Text and item location records
= = = = =

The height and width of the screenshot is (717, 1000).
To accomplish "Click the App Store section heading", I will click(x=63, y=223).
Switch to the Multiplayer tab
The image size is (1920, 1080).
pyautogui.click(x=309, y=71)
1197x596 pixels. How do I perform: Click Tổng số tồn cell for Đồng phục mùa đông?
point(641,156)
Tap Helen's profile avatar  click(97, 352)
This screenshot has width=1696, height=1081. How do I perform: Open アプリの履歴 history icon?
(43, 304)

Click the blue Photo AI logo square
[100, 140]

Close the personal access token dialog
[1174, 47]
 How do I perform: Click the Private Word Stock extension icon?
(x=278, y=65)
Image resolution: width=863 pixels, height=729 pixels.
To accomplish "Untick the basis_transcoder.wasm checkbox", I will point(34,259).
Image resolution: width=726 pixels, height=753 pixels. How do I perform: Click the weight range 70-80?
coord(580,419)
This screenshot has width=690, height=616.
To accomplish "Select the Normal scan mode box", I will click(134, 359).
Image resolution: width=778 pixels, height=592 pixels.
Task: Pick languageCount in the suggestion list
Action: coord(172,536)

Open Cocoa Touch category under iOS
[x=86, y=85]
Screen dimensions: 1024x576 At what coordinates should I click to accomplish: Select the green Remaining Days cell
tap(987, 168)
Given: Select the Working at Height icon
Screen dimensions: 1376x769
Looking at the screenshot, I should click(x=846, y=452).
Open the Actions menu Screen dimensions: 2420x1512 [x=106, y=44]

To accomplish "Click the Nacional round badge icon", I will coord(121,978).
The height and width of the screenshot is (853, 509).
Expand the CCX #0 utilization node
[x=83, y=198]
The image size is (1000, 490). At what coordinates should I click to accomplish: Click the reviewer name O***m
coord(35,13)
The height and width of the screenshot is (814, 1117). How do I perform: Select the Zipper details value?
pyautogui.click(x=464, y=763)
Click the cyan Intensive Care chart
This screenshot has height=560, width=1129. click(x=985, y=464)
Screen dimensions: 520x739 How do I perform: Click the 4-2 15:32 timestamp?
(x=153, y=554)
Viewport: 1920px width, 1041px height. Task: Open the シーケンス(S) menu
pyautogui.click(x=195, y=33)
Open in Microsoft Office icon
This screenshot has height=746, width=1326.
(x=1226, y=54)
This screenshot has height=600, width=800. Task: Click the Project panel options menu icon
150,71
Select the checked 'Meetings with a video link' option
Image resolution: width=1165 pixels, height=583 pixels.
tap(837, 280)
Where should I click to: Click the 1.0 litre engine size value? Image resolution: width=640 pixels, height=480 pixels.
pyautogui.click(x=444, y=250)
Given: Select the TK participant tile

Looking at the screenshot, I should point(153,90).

= = = = =

## The problem
Rewrite the records with every "How do I perform:" changed to "How can I do this:", keeping everything else unchanged.

## Result below
The height and width of the screenshot is (717, 1000).
To accomplish "Click the App Store section heading", I will click(x=63, y=223).
Switch to the Multiplayer tab
The image size is (1920, 1080).
pyautogui.click(x=309, y=71)
1197x596 pixels. How can I do this: Click Tổng số tồn cell for Đồng phục mùa đông?
point(641,156)
Tap Helen's profile avatar  click(97, 352)
This screenshot has width=1696, height=1081. How can I do this: Open アプリの履歴 history icon?
(43, 304)

Click the blue Photo AI logo square
[100, 140]

Close the personal access token dialog
[1174, 47]
 How can I do this: Click the Private Word Stock extension icon?
(x=278, y=65)
Image resolution: width=863 pixels, height=729 pixels.
To accomplish "Untick the basis_transcoder.wasm checkbox", I will point(34,259).
Image resolution: width=726 pixels, height=753 pixels. How can I do this: Click the weight range 70-80?
coord(580,419)
This screenshot has width=690, height=616.
To accomplish "Select the Normal scan mode box", I will click(134, 359).
Image resolution: width=778 pixels, height=592 pixels.
Task: Pick languageCount in the suggestion list
Action: coord(172,536)

Open Cocoa Touch category under iOS
[x=86, y=85]
Screen dimensions: 1024x576 At what coordinates should I click to accomplish: Select the green Remaining Days cell
tap(987, 168)
Given: Select the Working at Height icon
Screen dimensions: 1376x769
Looking at the screenshot, I should click(x=846, y=452).
Open the Actions menu Screen dimensions: 2420x1512 [x=106, y=44]

To accomplish "Click the Nacional round badge icon", I will coord(121,978).
The height and width of the screenshot is (853, 509).
Expand the CCX #0 utilization node
[x=83, y=198]
The image size is (1000, 490). At what coordinates should I click to accomplish: Click the reviewer name O***m
coord(35,13)
The height and width of the screenshot is (814, 1117). How can I do this: Select the Zipper details value?
pyautogui.click(x=464, y=763)
Click the cyan Intensive Care chart
This screenshot has height=560, width=1129. click(x=985, y=464)
Screen dimensions: 520x739 How can I do this: Click the 4-2 15:32 timestamp?
(x=153, y=554)
Viewport: 1920px width, 1041px height. Task: Open the シーケンス(S) menu
pyautogui.click(x=195, y=33)
Open in Microsoft Office icon
This screenshot has height=746, width=1326.
(x=1226, y=54)
This screenshot has height=600, width=800. Task: Click the Project panel options menu icon
150,71
Select the checked 'Meetings with a video link' option
Image resolution: width=1165 pixels, height=583 pixels.
tap(837, 280)
Where should I click to: Click the 1.0 litre engine size value? Image resolution: width=640 pixels, height=480 pixels.
pyautogui.click(x=444, y=250)
Given: Select the TK participant tile

Looking at the screenshot, I should point(153,90).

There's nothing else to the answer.